▶ _Exercise description_
Here the job is to transcribe only the lines from the one containing "This screenshot has height=677, width=1202." through the last line below, exactly as written; please leave out pictures.

▶ _Supplied records_

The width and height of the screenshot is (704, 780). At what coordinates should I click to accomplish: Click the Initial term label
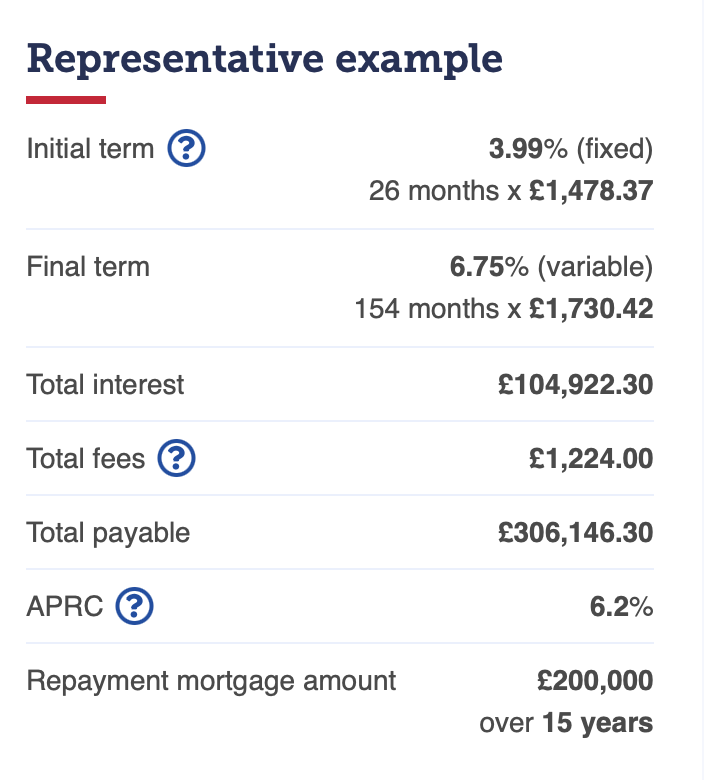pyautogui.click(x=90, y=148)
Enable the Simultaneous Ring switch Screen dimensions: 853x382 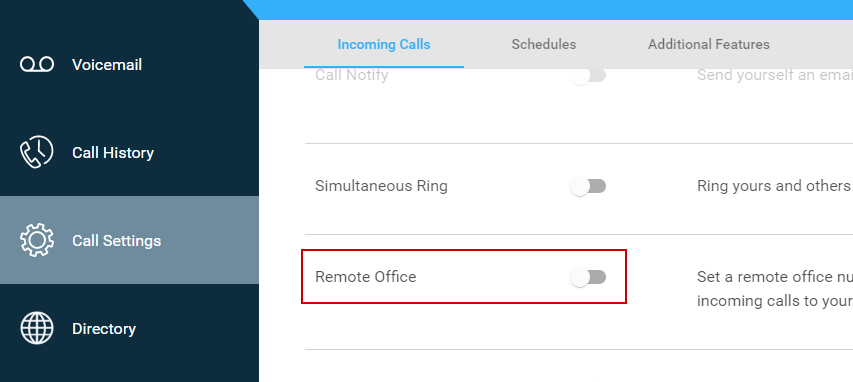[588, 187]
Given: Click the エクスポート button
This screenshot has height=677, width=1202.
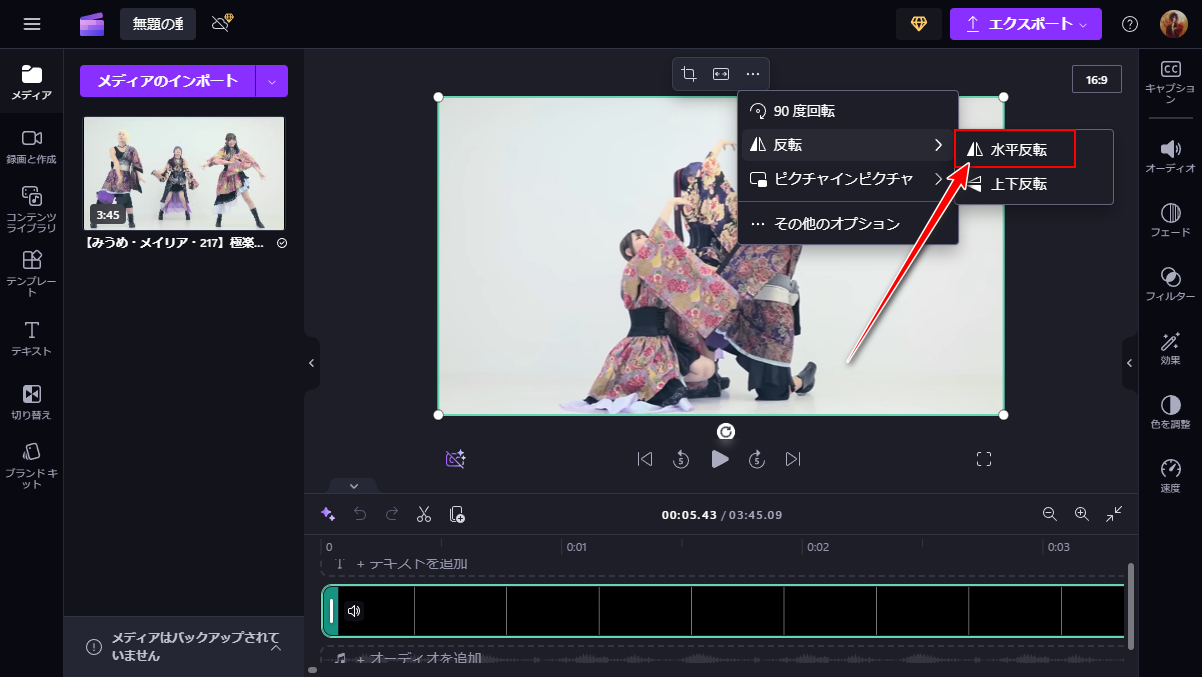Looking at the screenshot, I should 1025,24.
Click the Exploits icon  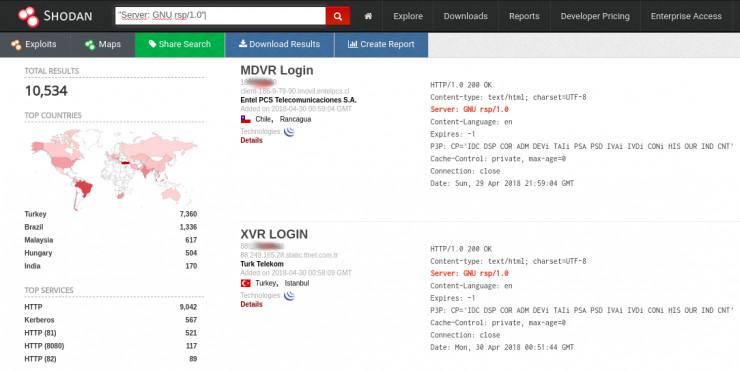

▶ _Exercise output_
This screenshot has height=677, width=1202.
Looking at the screenshot, I should 1025,24.
Click the Exploits icon  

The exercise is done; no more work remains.